DOI: 10.1002/cpe.70837 ISSN: 1532-0626

Discrete Whale Optimization Algorithm for Influence Maximization in Social Networks

Weiqiang Chen, Yongquan Zhou, Qifang Luo

ABSTRACT

Influence Maximization (IM) is a core problem in social network analysis. It aims to identify a set of a fixed number of key nodes, known as the seed set, to maximize the eventual spread of information or influence under a given diffusion model. Research on influence maximization contributes to a deeper understanding of social networks and the mechanisms underlying viral marketing. Owing to their high computational cost and substantial execution time, traditional influence maximization methods often exhibit limited effectiveness when applied to real‐world social networks. Moreover, even heuristic approaches to influence maximization tend to achieve only modest performance gains despite their reduction in time complexity. This makes it an ongoing challenge to develop low‐cost algorithms that are both efficient and adaptable to diverse social networks.
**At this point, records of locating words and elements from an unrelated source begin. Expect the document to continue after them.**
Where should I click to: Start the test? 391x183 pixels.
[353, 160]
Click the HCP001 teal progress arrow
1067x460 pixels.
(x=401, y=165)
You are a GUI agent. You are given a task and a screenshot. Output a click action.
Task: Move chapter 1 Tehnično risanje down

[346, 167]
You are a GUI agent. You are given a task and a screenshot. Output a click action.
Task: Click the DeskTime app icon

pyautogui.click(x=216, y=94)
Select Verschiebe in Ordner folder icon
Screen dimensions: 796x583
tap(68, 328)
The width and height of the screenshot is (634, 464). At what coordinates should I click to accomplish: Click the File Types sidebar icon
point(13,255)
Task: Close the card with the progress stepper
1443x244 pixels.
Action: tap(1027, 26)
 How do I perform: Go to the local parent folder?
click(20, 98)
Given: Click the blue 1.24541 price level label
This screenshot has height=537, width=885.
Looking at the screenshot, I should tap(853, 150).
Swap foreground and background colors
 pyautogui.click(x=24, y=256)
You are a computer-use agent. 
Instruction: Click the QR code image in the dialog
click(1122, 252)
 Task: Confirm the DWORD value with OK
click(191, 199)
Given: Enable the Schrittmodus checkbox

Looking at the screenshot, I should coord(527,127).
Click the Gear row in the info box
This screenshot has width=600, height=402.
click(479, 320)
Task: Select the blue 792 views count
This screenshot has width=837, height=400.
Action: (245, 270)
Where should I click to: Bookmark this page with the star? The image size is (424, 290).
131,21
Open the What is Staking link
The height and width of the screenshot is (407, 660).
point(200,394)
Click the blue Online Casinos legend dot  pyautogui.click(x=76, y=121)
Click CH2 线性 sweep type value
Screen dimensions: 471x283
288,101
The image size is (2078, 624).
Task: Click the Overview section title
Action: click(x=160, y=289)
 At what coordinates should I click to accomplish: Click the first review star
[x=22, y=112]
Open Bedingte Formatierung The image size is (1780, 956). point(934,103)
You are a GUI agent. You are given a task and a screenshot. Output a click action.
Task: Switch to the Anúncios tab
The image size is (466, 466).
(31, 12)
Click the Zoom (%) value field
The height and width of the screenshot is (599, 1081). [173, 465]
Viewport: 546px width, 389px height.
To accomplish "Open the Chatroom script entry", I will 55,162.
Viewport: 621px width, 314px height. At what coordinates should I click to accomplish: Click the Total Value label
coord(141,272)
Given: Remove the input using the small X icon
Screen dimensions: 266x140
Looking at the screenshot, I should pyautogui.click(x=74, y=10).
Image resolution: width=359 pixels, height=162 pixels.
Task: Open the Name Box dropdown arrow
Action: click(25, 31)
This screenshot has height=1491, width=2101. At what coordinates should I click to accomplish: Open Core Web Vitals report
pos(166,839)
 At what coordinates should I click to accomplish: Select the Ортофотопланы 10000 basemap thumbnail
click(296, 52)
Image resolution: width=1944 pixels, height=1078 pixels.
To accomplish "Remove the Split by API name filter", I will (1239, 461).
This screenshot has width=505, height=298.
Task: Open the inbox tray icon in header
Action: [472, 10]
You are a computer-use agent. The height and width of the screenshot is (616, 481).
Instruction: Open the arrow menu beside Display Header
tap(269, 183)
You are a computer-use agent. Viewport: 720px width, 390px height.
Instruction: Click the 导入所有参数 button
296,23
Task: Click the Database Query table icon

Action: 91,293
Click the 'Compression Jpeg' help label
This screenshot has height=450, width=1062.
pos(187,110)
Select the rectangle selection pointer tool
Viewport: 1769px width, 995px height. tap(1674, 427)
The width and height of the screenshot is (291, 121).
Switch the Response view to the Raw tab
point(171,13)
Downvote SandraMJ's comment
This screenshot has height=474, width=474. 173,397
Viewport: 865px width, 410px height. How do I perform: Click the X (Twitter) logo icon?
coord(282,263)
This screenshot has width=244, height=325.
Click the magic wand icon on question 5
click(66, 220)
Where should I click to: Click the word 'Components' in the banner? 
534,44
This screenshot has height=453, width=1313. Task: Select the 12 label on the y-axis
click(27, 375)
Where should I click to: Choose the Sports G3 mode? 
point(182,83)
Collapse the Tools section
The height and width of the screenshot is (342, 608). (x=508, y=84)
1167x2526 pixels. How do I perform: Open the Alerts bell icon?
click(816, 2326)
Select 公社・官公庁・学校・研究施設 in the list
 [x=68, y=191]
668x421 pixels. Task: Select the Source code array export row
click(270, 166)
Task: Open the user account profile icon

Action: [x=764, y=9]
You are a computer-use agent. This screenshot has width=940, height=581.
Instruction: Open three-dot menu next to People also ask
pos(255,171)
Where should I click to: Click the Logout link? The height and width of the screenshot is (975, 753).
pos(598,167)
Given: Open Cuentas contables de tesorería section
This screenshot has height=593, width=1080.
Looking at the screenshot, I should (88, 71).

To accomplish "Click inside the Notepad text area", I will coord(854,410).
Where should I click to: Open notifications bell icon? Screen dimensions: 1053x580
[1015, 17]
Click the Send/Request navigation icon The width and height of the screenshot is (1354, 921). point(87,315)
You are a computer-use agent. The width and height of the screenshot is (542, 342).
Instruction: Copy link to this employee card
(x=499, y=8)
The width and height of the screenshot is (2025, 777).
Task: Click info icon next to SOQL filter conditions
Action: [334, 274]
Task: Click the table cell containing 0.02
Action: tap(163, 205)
To address this issue, we propose a discretized whale optimization algorithm (DWOA) and integrate community detection to partition the network, thereby optimizing seed node selection and improving influence spread. The proposed method leverages the search capability of WOA and introduces a One‐Hop Replacement Strategy to reduce search blindness and strengthen population exploration. Meanwhile, a candidate‐node‐based random population initialization scheme is employed to accelerate convergence and lower the overall computational overhead. We evaluate the proposed DWOA on eight real‐world social networks using the Independent Cascade (IC) model. The experimental results show that DWOA matches or surpasses competing metaheuristic methods across five performance metrics, while delivering substantially superior results compared to heuristic baselines.